Monday, December 27, 2010
I feel guilty because I miss the dynamic of my Brazilian family. I should be all butterflies and daisies because I'm here, but I'm not.
My family has always been one to bicker and pick at each other. Regardless, we enjoyed each others company... or that's how I perceived it at the time.
What has changed, I do not know. Maybe it's just my tolerance to negativity has decreased. Maybe I just no longer get why people have to control themselves or feel like family get-togethers are a thing that need tolerated.
I don't understand the lack of flexibility or adaptation. And I'm sure I have my label with them. I'm sure in some way or another, my family is seeing me as being a douche. Maybe my new Christmas nickname is self-righteous Brazilian Wannabe. God only knows.
But why is it that when we get home, we are automatically converted back to our old selves. My family always have and forever will see me as an obnoxious 13 yr old girl with braces. And yes, I was the Queen of all Obnoxious 13 year olds, but I don't think that means I deserve to be treated as one for the rest of my life.
Maybe if one of the numerous offspring would ask how my life is, they would know that I have grown up slightly. While I'd like to think the two offspring of my own would be a clue, we all know children do not automatically make the parents into adults, sadly enough.

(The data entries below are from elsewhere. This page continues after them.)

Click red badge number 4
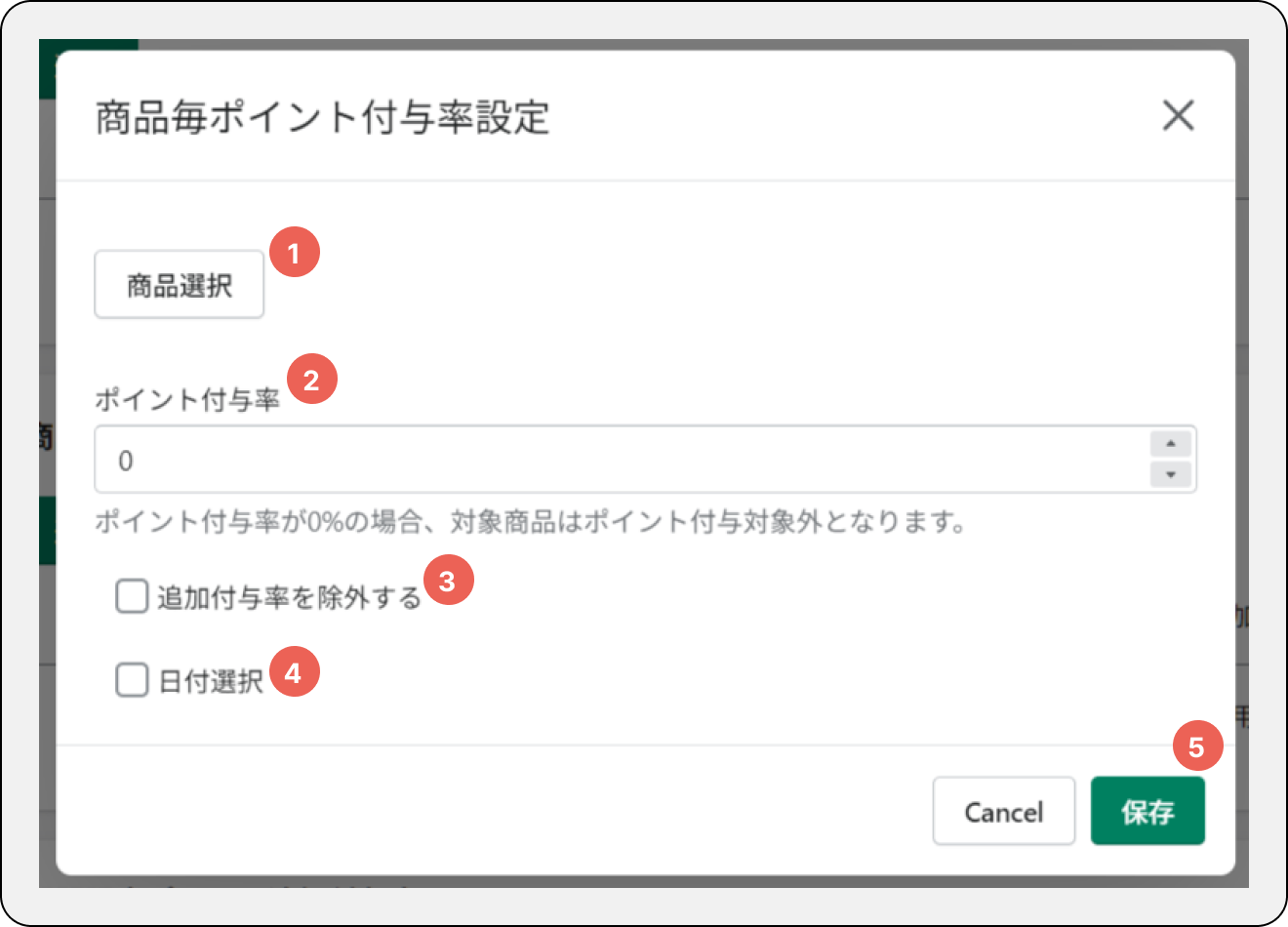Viewport: 1288px width, 927px height. point(294,671)
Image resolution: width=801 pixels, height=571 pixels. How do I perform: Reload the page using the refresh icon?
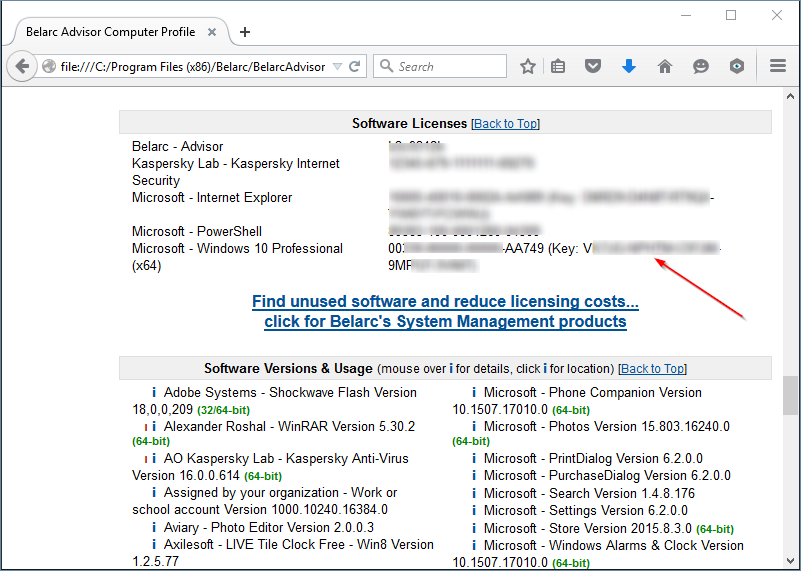[x=354, y=67]
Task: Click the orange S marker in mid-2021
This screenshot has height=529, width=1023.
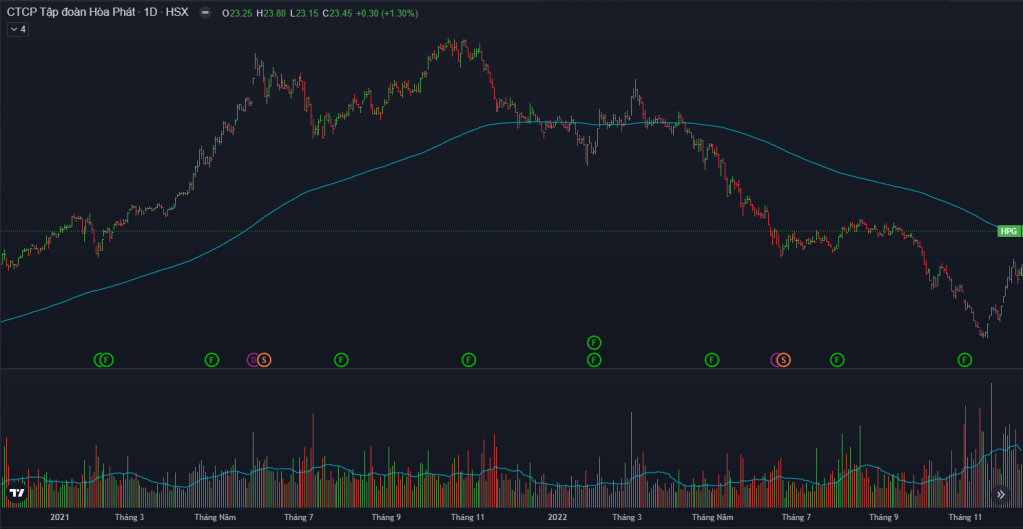Action: pos(264,359)
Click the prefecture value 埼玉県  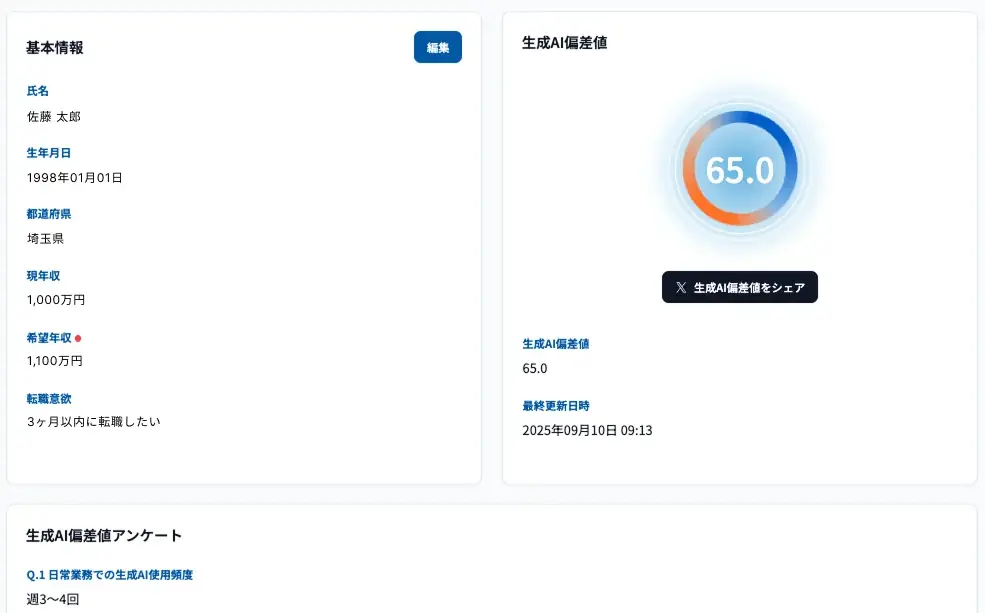pyautogui.click(x=45, y=238)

I think we just need a really good surgeon that does not mind working under odd conditions. We can sterilize the bathroom and get everyone lined up. One by one he can pull all the sticks out of our asses. Seriously! If we can't do it ourselves, we sure as hell should be able to call a professional to do it for us.
And you all? Have you ever had to call in this kind of surgeon to your family events?